Think about the Grace/Pete/Mandy scene again. As Mandy is talking about how they were all traumatized by the bathtub baby and death, could you imagine such a thing doing the same to the current KKTs? From the pilot flashbacks, those girls were supposedly as heartless as the ones now, yet the present day girls barely even find trauma in murder. Why? Why is anyone acting the way they do at any nearly point in this episode? Does Brad Falchuk have an answer? Because if he does, it never made its way to the screen.


Stray observations

  • Scream Queen Of The Week: Chad and Hester both earned their screaming stripes this week, all things considered. This is only because of their literal screams while running scared and the subsequent scene actually trying to warn people.
  • “I’m a future network news anchor.” If these KKT are all so network news-bound, wouldn’t they know not to do so much discriminating stuff (like the Chanel-O-Ween video—as Munsch pointed out in the pilot, no one is that way in the real world) in public for a future in, well, anything? The episode does a Fox News joke, but Fox News being the endgame isn’t exactly treated as the gospel for these girls.
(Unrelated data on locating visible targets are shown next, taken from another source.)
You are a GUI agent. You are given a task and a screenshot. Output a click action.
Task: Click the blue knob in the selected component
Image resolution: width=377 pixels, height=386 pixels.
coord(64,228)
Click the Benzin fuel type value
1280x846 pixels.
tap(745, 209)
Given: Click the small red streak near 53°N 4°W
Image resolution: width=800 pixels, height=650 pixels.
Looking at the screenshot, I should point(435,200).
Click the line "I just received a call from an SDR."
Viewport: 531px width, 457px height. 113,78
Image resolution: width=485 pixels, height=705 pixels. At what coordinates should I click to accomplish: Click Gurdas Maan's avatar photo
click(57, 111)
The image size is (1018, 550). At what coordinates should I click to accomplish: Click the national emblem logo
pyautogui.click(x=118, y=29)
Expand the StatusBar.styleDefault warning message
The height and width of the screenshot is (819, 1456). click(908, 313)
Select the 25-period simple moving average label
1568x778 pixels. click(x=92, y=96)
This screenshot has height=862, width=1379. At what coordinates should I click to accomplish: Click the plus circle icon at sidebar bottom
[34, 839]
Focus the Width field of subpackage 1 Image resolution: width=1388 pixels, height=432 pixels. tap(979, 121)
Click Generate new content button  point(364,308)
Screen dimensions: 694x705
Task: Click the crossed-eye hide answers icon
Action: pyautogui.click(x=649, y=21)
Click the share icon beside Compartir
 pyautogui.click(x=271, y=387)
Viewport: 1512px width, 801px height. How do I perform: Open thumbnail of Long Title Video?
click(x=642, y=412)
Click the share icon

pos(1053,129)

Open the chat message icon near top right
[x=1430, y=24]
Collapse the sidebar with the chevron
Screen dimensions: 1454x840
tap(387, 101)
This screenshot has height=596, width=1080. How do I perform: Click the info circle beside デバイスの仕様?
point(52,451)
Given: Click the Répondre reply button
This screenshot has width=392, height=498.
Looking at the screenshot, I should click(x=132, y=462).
  • “Denise Hemphill was one step ahead of the po’ po’. Yes! Haha! Shondell—if you can hear me in that Best Buy parking lot in the sky, I am so sorry that I pushed you out of my car and drove off real scared. But I promise you, by Halloween night, I will avenge your face stabbing, baby girl. Okay? I, Denise Hemphill, is gonna solve this crime.” First of all, Denise Hemphill is the hero of this story. Second of all, the direction for this scene from Brad Buecker is pretty great, as Denise Hemphill prays to the heavens above. Third of all, this scene is part of the episode’s string of monologues that people just let happen. At no point does anyone interrupt her—they just stand and watch, expressionless.
  • As much as I like Zayday, I would absolutely love it if Denise Hemphill was right about her all along.
  • Mandy (or “Jane Doe,” as the cops call her) confirms that the baby was a girl, not a boy, which crosses Chad Radwell off the list. Why, exactly, was Grace so adamant that it was a baby boy in the first place? Because of Chanel, who only spoke from hearsay? Also, do police stations just let you read police reports if you show up at the station?
  • For those of you who only read these reviews for potential Chloe King references, you’re in luck. Grace Phipps plays young Mandy, which means it’s a two-for-one in me mentioning Chloe King and April Young from The Vampire Diaries.
  • The scene with Chanel sharpening knives is funnier in theory, but this episode again goes way too fast (without logic) with things. Why would Chanel worry about Zayday winning in the presidency the first place, especially since Chanel is the one who can bribe people not to turn her in for murdering a person right in front of them? Having it be because of her belief in “black privilege”—“And now Zayday’s going to win because we live in the age of Obama!”—doesn’t cut it.
  • This week, Wes’ concept of being a film professor is getting aroused by Children Of The Corn. Based on these past two episodes, Wes is a really terrible film professor whose idea of teaching is putting in a horror movie (and nothing else) and saying a couple of creepy sentences about it. Meanwhile, he has students (or, a student) eating a candle like popcorn. He must be stopped.
  • Speaking of being stopped, Munsch’s blatant sexual harassment of Wes could stand to be stopped. She has/had Chad Radwell. What more does she need?
  • There is new mythology to the story, with the Hag of Shady Lane. Based on deductive reasoning, the hag took care of the baby, at least for a time. Also, based on the final scene of the episode, the hag is Gigi.